- ВАША ЗАДАЧА
Пожалуйста, скопируйте из фрагмента о философии отрывок от «Крупнейший физик ХХ» до «процессе в целом.» включительно, ничего в нем не меняя.

- ПРЕДОСТАВЛЕННЫЙ ФРАГМЕНТ
━━━━━━━━━━━━━━━━

Крупнейший физик ХХ века М. фон Лауэ, когда его спросили, что такое образование, ответил - то, что остается у вас, когда вы забыли, чему вас учили. Идея здесь в том, что в своем культурном развитии человек формирует для себя некий образ и стиль мыслей, что поважнее подчас многих "фактов" нашей жизни и описывающих их формул, которые меняются в современном мире чуть ли не каждые 15 лет. Наше время наглядно доказывает верность этой мысли: так, мы уже с трудом вспоминаем те или иные тексты марксистской философии, но стилистика тоталитарного мышления до сих пор сказывается в наших суждениях - как о политических событиях, так и о социокультурном процессе в целом.

Исходный пункт понимания природы философии связан с триадой "миф - философия - наука". Это не только диахроническая её модель, но и синхронически понимаемое место философии в культурном процессе - на границе мифа и науки . Важнейшая интенция философии - потребность что-то сказать о мире как целом. Но эту модель мира нельзя создать, будучи как изнутри этого мира, так и вовне его - она формируется лишь в ситуации пограничной ситуации. И если миф создает лишь чувственный образ мира, то философия, порождая символьно-модельное постижение мира, предшествует теории этого мира, опирающейся на систему научных понятий. Отсюда и природа философского текста, для которого несвойственна ни непререкаемость мифа, ни монологизм науки. Диалогизм философских текстов и порождает неповторимую их стилистику (принципиальную незавершенность, непоследовательность и антиномизм своих внутренних частей в едином потоке сознания, столкновение различных модальностей мысли, апофатическое состояние этой мысли как свойство её одномоментного движения в различных направлениях). Этим философия отличается от теоретического дискурса, стремящегося для реализации своих инструментальных задач избавиться от противоречий.

━━━━━━━━━━━━━━━━

- ФРАГМЕНТ ДАННЫХ

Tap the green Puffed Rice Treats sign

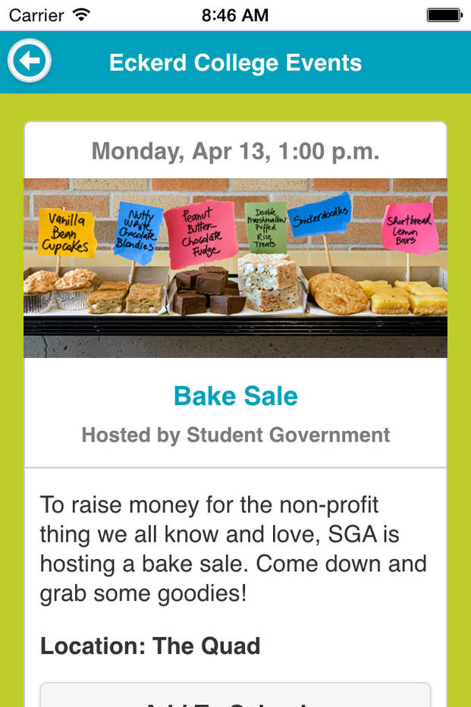point(265,227)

━━━━━━━━━━━━━━━━

- ОТВЕТ НА ЗАДАНИЕ
Крупнейший физик ХХ века М. фон Лауэ, когда его спросили, что такое образование, ответил - то, что остается у вас, когда вы забыли, чему вас учили. Идея здесь в том, что в своем культурном развитии человек формирует для себя некий образ и стиль мыслей, что поважнее подчас многих "фактов" нашей жизни и описывающих их формул, которые меняются в современном мире чуть ли не каждые 15 лет. Наше время наглядно доказывает верность этой мысли: так, мы уже с трудом вспоминаем те или иные тексты марксистской философии, но стилистика тоталитарного мышления до сих пор сказывается в наших суждениях - как о политических событиях, так и о социокультурном процессе в целом.